## About this exercise
Return each line in the records below that includes "name".
^^^^^^^^
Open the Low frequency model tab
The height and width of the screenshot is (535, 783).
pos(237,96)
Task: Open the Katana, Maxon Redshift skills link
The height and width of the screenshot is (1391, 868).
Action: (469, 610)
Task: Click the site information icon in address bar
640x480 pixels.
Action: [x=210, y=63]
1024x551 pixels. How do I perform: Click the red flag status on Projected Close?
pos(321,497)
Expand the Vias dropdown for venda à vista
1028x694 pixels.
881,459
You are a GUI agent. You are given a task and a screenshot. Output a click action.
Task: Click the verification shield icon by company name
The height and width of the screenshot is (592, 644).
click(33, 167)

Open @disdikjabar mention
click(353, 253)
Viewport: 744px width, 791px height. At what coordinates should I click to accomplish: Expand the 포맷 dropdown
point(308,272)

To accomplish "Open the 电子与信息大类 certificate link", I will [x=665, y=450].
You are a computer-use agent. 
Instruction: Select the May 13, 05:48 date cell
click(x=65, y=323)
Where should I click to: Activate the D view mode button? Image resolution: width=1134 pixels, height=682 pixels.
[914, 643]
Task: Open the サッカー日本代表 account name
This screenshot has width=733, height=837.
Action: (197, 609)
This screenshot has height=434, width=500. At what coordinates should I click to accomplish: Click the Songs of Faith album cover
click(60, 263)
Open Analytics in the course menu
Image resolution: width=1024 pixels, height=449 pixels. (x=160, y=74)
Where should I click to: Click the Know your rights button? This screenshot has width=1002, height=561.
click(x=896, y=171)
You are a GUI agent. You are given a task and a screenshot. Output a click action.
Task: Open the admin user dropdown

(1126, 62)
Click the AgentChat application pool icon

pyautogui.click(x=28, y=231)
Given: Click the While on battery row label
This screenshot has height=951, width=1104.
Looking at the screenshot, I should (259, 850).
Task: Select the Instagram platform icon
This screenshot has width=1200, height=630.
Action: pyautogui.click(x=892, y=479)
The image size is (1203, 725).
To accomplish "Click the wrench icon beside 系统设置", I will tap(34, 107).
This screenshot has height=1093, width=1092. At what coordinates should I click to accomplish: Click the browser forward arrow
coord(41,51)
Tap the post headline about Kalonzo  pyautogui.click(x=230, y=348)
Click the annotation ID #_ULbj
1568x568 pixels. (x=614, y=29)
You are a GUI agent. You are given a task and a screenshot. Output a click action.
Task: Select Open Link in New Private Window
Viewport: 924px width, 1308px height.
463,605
^^^^^^^^
## Exercise response
Task: Click the verification shield icon by company name
Task: Open the サッカー日本代表 account name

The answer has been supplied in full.